- **TASK DESCRIPTION**:
Report each line of the records below that uses the word "column".

- **DATA TO USE**:

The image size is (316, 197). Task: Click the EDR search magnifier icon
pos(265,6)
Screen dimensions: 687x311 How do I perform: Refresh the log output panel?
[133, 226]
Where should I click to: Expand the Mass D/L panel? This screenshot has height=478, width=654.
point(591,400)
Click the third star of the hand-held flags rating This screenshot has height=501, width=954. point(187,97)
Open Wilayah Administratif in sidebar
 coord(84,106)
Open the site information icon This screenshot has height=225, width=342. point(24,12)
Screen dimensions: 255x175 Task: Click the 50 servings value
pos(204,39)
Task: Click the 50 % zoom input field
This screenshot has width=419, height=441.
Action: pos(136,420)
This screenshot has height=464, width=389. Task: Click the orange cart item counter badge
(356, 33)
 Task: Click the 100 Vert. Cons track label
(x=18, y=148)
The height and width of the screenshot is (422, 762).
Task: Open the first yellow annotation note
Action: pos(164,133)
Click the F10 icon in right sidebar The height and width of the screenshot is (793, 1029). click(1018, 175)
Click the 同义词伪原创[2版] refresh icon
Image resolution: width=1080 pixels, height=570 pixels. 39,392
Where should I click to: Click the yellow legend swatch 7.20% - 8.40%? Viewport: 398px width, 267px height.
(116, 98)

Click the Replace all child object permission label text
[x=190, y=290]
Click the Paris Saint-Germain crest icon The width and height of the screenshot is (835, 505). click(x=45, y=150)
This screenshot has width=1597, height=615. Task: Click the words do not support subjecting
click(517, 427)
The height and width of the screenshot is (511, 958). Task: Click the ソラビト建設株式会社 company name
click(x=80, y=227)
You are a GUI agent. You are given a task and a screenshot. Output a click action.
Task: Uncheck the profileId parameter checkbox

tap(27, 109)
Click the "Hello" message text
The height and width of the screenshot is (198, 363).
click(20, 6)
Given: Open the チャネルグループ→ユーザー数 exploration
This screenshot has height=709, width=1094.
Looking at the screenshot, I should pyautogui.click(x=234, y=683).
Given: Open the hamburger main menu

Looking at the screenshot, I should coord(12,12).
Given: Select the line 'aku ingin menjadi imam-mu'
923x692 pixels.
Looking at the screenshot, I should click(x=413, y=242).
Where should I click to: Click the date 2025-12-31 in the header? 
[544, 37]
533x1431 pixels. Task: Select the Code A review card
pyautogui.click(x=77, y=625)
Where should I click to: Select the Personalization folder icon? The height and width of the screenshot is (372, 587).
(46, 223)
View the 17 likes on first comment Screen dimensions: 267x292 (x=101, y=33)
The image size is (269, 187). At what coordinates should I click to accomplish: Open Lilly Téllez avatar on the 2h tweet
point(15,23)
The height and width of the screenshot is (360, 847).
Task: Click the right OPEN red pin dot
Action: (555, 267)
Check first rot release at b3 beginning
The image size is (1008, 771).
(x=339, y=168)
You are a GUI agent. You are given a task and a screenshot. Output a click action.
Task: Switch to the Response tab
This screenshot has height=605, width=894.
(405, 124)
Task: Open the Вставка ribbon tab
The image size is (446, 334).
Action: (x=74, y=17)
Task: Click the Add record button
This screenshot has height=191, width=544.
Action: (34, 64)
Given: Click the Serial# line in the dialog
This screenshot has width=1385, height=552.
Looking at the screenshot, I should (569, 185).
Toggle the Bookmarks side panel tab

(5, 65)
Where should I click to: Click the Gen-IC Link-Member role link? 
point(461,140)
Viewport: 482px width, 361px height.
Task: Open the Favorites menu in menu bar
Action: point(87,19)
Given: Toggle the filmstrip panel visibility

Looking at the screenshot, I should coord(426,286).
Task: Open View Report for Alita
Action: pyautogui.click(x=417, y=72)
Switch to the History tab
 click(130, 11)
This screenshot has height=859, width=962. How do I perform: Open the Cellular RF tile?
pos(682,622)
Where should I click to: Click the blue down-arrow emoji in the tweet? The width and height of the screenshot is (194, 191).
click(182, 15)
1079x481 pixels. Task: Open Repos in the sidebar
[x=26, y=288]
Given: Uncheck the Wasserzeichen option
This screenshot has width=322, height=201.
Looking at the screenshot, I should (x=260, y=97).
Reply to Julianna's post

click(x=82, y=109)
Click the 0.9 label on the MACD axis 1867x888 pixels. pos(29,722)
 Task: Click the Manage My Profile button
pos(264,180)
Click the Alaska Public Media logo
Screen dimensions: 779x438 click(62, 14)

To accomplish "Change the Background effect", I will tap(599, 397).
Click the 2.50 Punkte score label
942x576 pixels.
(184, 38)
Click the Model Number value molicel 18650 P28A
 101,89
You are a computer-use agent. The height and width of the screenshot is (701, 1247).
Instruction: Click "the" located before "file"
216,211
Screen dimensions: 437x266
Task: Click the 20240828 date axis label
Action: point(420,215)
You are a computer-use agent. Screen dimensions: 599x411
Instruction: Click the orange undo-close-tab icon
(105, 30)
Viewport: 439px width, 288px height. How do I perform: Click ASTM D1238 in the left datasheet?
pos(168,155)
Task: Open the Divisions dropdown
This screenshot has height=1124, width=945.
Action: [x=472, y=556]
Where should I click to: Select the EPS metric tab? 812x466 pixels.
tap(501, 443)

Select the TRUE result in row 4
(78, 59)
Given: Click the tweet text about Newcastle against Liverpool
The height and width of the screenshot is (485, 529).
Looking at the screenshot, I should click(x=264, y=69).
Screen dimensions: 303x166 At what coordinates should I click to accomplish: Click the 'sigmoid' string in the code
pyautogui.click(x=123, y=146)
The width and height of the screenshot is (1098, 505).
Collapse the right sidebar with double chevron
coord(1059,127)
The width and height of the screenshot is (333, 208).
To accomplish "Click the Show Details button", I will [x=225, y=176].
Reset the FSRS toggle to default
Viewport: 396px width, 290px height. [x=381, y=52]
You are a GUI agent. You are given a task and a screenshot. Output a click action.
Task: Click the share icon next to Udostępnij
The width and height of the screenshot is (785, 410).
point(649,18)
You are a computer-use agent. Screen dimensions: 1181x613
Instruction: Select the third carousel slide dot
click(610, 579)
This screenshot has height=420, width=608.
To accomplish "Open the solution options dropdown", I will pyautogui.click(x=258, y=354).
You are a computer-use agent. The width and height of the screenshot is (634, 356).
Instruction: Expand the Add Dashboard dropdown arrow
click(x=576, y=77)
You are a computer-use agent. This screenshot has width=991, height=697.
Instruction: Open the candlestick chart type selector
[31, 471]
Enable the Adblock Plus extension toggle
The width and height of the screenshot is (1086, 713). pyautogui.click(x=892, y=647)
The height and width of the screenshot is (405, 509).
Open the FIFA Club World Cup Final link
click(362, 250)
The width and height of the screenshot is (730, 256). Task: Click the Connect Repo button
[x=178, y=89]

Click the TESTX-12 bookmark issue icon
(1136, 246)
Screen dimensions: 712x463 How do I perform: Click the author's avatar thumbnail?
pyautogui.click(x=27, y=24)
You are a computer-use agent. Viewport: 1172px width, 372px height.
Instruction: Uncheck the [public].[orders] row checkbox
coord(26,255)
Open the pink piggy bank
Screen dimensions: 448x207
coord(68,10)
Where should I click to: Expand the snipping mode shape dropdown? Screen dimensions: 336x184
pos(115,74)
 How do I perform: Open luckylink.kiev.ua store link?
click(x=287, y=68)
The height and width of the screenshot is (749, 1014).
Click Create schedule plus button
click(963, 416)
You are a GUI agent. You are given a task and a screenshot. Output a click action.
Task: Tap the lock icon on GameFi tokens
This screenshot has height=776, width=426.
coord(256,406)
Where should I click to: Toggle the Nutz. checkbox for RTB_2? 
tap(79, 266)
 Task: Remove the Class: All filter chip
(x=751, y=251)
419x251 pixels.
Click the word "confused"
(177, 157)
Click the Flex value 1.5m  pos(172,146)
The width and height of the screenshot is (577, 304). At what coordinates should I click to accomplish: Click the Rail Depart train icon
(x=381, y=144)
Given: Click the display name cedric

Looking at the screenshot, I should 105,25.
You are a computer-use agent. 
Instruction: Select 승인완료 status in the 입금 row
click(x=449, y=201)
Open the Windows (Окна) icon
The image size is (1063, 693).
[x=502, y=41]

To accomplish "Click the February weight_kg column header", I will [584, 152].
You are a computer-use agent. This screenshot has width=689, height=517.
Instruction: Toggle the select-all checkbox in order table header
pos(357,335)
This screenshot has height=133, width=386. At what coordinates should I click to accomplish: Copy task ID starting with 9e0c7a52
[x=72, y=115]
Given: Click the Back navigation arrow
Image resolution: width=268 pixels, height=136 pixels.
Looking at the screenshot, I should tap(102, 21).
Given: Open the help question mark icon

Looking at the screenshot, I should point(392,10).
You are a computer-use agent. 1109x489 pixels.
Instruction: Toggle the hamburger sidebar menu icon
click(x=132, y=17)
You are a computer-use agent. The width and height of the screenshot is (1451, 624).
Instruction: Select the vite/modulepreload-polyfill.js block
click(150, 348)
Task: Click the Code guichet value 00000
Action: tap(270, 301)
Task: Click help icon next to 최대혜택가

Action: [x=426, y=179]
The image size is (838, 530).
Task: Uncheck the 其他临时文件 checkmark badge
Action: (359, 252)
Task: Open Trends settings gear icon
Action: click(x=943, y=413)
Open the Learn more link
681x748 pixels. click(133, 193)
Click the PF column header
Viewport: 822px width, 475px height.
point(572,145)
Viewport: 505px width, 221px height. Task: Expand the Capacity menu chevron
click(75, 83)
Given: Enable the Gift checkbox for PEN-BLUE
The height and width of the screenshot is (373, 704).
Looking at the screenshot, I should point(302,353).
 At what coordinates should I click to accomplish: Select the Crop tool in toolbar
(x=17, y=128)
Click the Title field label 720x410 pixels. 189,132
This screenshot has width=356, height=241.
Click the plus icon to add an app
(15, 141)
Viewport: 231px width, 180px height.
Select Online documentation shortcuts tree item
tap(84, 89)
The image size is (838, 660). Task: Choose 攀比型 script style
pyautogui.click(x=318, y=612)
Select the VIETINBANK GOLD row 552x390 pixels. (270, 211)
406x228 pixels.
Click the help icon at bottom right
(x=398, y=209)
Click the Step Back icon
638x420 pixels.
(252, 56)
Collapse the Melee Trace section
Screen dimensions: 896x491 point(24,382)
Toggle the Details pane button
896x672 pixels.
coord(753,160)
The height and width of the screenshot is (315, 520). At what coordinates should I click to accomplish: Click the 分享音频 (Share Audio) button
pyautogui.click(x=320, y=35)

- **WRITTEN RESPONSE**:
To accomplish "Click the February weight_kg column header", I will [584, 152].
Click the PF column header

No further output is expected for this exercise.